◆ Requirement ◆
From the entries that follow, copy exactly the lines beginning at the line holding "福岡エリア (1358, 1561)" and continuing through the line holding "Richiedi un preventivo (924, 2022)".

◆ Given records ◆
^^^^^^^^^^^^^^^^

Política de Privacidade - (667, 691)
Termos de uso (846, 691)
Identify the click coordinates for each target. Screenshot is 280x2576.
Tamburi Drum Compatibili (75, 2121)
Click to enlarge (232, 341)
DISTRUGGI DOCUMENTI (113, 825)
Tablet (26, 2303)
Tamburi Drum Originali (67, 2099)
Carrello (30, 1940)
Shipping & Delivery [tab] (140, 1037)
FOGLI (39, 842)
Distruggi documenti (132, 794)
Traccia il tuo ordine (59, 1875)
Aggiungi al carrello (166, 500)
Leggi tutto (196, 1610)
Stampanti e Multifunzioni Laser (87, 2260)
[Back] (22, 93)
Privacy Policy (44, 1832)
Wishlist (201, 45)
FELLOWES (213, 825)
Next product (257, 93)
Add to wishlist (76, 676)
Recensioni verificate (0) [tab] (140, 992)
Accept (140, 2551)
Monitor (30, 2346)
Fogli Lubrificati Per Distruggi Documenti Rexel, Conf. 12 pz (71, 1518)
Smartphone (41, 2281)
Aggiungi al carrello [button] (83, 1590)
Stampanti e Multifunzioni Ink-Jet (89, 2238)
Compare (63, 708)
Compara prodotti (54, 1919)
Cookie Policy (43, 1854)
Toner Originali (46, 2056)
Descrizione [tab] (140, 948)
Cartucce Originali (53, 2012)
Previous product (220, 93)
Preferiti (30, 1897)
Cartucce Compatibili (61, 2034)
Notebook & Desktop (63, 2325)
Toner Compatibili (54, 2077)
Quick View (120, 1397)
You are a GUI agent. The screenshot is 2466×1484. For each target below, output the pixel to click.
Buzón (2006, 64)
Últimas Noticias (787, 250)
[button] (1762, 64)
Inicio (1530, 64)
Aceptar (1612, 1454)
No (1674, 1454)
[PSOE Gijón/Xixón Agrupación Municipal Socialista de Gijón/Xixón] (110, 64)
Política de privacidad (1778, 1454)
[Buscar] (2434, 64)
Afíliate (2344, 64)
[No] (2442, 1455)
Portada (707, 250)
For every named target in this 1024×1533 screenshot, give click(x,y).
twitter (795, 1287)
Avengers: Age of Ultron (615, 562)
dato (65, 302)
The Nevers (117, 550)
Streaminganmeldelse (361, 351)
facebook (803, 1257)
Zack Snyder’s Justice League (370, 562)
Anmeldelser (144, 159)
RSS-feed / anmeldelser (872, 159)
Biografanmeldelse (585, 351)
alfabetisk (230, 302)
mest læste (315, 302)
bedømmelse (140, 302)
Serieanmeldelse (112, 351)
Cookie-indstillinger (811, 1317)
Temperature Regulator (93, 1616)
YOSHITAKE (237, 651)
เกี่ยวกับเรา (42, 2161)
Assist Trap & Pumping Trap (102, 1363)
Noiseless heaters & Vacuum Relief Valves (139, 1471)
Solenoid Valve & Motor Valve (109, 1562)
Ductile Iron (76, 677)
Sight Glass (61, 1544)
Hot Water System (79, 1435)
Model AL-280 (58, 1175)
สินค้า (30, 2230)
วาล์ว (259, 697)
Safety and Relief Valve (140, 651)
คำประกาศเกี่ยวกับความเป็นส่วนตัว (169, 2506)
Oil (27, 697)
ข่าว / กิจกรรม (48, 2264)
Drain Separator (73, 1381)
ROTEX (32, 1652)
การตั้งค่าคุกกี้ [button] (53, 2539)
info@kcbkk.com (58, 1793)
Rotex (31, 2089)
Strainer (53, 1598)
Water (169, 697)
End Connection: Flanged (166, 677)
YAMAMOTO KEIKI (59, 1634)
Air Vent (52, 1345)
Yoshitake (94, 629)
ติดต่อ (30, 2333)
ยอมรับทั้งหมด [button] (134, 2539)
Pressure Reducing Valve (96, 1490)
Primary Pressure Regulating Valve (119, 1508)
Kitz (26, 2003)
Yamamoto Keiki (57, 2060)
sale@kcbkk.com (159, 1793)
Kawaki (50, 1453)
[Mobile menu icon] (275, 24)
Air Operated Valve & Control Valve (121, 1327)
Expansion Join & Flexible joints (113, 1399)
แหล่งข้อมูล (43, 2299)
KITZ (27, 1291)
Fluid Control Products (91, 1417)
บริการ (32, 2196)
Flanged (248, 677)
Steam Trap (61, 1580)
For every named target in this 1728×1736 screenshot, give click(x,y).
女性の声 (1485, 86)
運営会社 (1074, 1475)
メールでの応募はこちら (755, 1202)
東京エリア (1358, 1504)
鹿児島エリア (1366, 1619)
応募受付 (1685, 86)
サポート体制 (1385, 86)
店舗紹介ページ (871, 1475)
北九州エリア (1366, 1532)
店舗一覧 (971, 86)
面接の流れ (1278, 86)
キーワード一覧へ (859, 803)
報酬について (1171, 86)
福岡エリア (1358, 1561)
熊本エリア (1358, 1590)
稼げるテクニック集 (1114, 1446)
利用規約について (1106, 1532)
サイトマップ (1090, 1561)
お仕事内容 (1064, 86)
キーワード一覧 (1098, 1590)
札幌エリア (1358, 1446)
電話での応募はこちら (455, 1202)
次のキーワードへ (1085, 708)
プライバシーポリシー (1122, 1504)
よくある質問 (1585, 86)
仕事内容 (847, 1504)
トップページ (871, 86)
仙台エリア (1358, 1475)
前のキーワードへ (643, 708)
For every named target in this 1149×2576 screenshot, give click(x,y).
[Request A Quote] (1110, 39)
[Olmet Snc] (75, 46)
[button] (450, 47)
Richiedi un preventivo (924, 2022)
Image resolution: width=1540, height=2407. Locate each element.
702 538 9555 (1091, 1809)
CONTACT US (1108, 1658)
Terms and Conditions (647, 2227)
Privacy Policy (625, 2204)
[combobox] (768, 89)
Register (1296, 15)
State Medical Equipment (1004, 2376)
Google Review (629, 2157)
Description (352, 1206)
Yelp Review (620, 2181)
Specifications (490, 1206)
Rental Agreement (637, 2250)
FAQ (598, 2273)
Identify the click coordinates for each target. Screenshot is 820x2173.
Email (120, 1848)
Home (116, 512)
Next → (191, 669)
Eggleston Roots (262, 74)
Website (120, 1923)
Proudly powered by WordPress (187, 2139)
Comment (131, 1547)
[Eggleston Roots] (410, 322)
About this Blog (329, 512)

^^^^^^^^^^^^^^^^

◆ Finished exercise ◆
福岡エリア (1358, 1561)
熊本エリア (1358, 1590)
稼げるテクニック集 (1114, 1446)
利用規約について (1106, 1532)
サイトマップ (1090, 1561)
お仕事内容 (1064, 86)
キーワード一覧 (1098, 1590)
札幌エリア (1358, 1446)
電話での応募はこちら (455, 1202)
次のキーワードへ (1085, 708)
プライバシーポリシー (1122, 1504)
よくある質問 (1585, 86)
仕事内容 (847, 1504)
トップページ (871, 86)
仙台エリア (1358, 1475)
前のキーワードへ (643, 708)
For every named target in this 1149×2576 screenshot, give click(x,y).
[Request A Quote] (1110, 39)
[Olmet Snc] (75, 46)
[button] (450, 47)
Richiedi un preventivo (924, 2022)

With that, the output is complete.